Это-то мне и объяснил держатель гостиницы: «В тех, кто остался на Сиросе, он всегда нуждаться будет – свой авторитет там поддерживает, а ты здесь, на чужбине, чем можешь ему навредить? Боюсь, что он попросту водит тебя за нос». От этих слов кровь моя вскипела, бросился я к депутату, полный решимости поговорить с ним по-мужски: потребовать, сказать, что не могу больше ждать, что закончились у меня и деньги, и терпение. Пока шёл, продумывал свои слова, по ступенькам вбежал, не чуя ног, готовый выпалить ему всё сразу от порога, но дом его был пуст, окна распахнуты настежь, и только босой солдат, бормоча что-то под нос, начищал мраморный пол в гостевой. От солдата я узнал, что «г-н полковник направлен Парламентом в Фессалию для контроля инженерно-гидравлических работ и пробудет там в течение месяца и, возможно, даже дольше». Целый месяц?! Я здесь дни и даже часы с минутами считаю!

Вечером того же дня я распродал немногочисленное столовое серебро, что у нас было, расплатился с держателем гостиницы и перебрался с семьей в старую развалюху, что нашёл неподалёку от обсерватории, заплатив вперед за аренду по пятнадцати драхм в месяц.
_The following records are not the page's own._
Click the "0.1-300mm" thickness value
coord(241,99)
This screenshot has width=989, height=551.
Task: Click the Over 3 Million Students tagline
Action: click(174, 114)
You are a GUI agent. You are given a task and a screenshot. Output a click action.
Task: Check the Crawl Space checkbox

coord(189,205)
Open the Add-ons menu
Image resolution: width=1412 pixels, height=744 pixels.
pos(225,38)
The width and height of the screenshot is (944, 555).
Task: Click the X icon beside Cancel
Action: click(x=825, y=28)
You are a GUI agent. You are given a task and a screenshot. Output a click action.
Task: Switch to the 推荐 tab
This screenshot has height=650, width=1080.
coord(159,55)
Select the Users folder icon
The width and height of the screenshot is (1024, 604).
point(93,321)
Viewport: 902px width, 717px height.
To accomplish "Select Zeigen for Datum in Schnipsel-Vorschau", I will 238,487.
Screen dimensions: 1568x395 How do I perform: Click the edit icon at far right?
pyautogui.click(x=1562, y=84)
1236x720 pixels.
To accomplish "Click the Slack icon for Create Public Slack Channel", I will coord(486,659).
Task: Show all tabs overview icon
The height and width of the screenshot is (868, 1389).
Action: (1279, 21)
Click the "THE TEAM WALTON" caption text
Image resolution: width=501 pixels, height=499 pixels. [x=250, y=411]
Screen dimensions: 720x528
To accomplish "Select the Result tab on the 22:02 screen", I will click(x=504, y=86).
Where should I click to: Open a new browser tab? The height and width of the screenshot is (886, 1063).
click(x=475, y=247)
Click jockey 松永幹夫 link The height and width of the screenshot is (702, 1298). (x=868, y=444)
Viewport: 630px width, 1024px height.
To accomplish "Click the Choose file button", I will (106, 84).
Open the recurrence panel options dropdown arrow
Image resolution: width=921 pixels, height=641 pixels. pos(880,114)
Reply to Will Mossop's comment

Оставались у нас тридцать акций, меж тем с женой была договорённость, что мы сами к ним никогда не притронемся и сохраним всё для приданого дочерям. Случилось так, что старшая дочь сильно заболела, и нам потребовался врач, хорошее питание, новый матрас, одежда и тёплые покрывала. Стало ясно, что лучше нам остаться без приданого, чем без дочери. Залез я в свой сундук, с горечью отсчитал три акции и отправился на биржу. Прежде чем войти внутрь, возле двери обнаружил большую чёрную доску, на которой мелом фиксировалась стоимость: против графы с записью «жел. дороги» обнаружил цифру «сто пятнадцать». Я остановился как вкопанный – здесь же нет и половины от цены, что я отдал за них два месяца тому назад! Ещё питая в сердце надежду, что я просто запутался в записях, я обратился за помощью к местному маклеру, но оказалось, что ошибки нет, правда, цена стояла вчерашняя, а сегодня акции вновь упали и стоили уже девяносто драхм. Таким жалким, наверное, был мой вид, что человек пригласил меня в соседнюю кофейню выпить по стопочке раки. Что там внутри творилось – суматоха и галдёж! Одни твердили, что на рынке просто паника и надо ждать отката к прежним ценам, другие спорили, что не только железные дороги, но и другие акции ничего не стоят и вскоре окончательно обесценятся.